Hybrid human-machine classification system for cultural heritage data

Shabani, Shaban (Haute école de gestion Arc, HES-SO // Haute Ecole Spécialisée de Suisse Occidentale) ; Sokhn, Maria (Haute école de gestion Arc, HES-SO // Haute Ecole Spécialisée de Suisse Occidentale) ; Schuldt, Heiko (Mathematics and computer science, University of Basel, Basel, Switzerland)

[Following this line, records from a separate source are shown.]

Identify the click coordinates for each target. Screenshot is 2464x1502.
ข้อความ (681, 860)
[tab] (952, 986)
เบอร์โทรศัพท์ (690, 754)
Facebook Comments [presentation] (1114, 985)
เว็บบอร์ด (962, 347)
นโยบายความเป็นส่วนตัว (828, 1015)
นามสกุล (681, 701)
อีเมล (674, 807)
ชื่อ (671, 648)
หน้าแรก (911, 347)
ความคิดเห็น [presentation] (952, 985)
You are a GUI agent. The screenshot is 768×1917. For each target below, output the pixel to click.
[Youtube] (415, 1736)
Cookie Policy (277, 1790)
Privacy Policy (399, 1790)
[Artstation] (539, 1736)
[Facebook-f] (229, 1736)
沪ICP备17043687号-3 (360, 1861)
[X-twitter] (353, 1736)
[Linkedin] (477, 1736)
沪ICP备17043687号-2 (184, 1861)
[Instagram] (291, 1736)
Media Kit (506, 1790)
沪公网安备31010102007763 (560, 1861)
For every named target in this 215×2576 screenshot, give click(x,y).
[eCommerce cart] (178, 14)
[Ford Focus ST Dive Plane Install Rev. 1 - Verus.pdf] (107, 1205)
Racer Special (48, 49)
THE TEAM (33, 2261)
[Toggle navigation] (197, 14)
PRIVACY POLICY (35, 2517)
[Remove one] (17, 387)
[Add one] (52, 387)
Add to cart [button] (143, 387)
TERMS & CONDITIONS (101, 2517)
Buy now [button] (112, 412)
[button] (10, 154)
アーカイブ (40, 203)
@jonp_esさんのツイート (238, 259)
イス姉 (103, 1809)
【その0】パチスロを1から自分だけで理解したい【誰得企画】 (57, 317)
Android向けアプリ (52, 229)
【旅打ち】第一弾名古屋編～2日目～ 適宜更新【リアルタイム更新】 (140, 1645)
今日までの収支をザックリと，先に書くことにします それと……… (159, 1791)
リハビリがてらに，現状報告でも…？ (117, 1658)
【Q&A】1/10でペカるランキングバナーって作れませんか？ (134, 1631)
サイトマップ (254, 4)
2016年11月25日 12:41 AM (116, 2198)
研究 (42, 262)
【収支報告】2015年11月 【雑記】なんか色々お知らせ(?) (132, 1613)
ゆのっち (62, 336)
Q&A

The advancement of digital technologies has helped cultural heritage organizations to digitize their data collections and improve the accessibility via online platforms. These platforms have enabled citizens to contribute to the process of digital preservation of cultural heritage by sharing documents and their knowledge. However, many historical datasets have problems due to incomplete metadata. To solve this issue, cultural heritage organizations heavily depend on domain experts. In this paper, we address the issue of completing the metadata of historical digital collections. For this, we introduce a new hybrid human-machine model. This model jointly integrates predictions of a deep multi-input model and inferred labels from multiple crowd judgements. The multi-input model uses visual features extracted from the images and textual features from the metadata, complemented with Wikipedia classes of concepts extracted in the text. On the crowd answer aggregation, our method considers the workers' reliability scores. This score is based on the performance of workers' task history and their performance in our task. We have applied our hybrid approach to a culture heritage platform and the evaluations show that it outperforms both deep learning and crowdsourcing when applied individually.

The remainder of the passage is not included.